◆ **ASSIGNMENT**: Show every line of the data below that includes the word "page".
── TASK MATERIAL ──
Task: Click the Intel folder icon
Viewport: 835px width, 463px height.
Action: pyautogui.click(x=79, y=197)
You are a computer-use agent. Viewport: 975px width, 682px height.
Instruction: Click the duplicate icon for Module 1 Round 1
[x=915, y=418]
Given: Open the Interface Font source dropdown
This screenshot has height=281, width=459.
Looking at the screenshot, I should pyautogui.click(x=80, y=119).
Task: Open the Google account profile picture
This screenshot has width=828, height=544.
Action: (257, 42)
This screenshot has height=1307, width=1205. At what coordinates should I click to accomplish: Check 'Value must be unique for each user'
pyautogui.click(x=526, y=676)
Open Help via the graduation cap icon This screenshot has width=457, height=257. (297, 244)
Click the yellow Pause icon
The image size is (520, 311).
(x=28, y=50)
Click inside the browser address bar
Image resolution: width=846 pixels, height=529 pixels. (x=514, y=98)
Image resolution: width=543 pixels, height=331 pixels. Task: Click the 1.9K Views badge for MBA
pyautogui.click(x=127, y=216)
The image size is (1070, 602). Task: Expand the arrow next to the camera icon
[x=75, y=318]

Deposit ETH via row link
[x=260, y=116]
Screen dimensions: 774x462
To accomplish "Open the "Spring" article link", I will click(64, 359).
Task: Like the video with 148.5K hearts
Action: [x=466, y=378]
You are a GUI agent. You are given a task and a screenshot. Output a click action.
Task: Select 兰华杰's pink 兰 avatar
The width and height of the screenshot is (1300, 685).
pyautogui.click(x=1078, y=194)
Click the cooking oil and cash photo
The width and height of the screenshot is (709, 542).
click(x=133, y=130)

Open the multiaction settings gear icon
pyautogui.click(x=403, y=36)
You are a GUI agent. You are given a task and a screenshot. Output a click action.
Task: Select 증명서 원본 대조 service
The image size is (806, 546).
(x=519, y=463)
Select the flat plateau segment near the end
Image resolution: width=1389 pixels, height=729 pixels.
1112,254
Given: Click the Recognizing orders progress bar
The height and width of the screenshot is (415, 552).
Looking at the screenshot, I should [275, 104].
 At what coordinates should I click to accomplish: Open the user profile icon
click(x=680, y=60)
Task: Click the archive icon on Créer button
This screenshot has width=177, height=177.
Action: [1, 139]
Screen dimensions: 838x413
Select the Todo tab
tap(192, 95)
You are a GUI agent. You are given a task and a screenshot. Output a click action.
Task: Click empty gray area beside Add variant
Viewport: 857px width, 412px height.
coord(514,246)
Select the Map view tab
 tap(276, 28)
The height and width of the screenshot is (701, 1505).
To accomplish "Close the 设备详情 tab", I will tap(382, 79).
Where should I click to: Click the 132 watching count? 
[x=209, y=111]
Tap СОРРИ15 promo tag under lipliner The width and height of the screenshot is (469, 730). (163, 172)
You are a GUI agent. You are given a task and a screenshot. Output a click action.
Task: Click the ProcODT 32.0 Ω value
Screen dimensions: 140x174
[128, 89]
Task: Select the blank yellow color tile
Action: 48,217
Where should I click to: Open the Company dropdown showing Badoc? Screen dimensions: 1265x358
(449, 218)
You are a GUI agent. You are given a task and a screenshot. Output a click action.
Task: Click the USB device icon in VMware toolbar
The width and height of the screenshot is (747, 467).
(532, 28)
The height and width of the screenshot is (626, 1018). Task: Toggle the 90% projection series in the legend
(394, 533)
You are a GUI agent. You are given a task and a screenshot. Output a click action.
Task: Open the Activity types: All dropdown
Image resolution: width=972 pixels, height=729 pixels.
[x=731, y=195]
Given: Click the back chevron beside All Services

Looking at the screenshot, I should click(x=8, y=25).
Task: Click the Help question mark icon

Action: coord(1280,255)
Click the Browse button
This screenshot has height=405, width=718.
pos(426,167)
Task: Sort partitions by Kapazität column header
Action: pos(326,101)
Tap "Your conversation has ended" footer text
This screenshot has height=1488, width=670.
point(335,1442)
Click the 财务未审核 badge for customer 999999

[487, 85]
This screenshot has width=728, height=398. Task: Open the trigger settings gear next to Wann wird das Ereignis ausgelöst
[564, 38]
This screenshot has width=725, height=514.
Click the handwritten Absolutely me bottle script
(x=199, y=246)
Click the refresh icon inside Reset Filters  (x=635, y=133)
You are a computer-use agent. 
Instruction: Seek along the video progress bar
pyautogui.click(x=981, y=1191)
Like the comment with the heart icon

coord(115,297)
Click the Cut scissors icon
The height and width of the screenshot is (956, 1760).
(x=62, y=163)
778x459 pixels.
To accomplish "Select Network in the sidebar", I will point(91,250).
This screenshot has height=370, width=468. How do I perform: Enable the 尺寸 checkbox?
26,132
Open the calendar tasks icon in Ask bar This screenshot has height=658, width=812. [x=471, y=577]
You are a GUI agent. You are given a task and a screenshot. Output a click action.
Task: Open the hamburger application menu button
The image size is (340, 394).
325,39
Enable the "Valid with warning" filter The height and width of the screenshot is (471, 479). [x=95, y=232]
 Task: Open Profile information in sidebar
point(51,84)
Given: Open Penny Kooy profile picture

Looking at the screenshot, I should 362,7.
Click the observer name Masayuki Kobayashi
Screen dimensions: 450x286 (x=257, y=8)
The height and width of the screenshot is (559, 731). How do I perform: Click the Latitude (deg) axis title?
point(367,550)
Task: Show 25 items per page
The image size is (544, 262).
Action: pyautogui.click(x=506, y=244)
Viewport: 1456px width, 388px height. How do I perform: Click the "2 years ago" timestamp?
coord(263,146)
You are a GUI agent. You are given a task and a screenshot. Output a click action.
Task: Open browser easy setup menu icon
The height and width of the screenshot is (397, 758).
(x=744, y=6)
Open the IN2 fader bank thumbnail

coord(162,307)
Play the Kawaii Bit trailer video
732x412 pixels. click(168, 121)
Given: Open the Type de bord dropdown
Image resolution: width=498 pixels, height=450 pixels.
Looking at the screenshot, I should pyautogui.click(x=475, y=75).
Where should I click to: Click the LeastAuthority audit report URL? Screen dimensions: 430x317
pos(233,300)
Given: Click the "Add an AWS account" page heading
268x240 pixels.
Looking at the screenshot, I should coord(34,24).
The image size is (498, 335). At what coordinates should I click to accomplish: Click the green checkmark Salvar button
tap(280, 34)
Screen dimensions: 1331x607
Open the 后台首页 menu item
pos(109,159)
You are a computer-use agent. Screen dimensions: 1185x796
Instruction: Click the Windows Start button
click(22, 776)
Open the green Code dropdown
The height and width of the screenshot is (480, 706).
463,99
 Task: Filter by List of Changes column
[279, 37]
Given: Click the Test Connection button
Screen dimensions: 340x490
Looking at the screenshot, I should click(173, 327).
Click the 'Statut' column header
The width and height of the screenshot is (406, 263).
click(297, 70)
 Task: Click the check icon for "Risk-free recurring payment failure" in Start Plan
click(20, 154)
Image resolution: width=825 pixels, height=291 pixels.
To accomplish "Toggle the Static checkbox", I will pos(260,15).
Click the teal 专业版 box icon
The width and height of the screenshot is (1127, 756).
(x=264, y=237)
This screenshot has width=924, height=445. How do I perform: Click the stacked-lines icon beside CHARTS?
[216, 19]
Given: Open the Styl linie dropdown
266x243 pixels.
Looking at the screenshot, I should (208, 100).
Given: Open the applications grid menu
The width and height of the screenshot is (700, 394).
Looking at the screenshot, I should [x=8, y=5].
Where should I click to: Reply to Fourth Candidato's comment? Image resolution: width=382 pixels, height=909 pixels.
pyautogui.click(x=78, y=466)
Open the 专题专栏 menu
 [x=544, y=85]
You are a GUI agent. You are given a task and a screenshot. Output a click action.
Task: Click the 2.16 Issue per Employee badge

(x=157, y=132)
───
◆ **SOLUTION BELOW**:
Task: Show 25 items per page
Given: Click the "Add an AWS account" page heading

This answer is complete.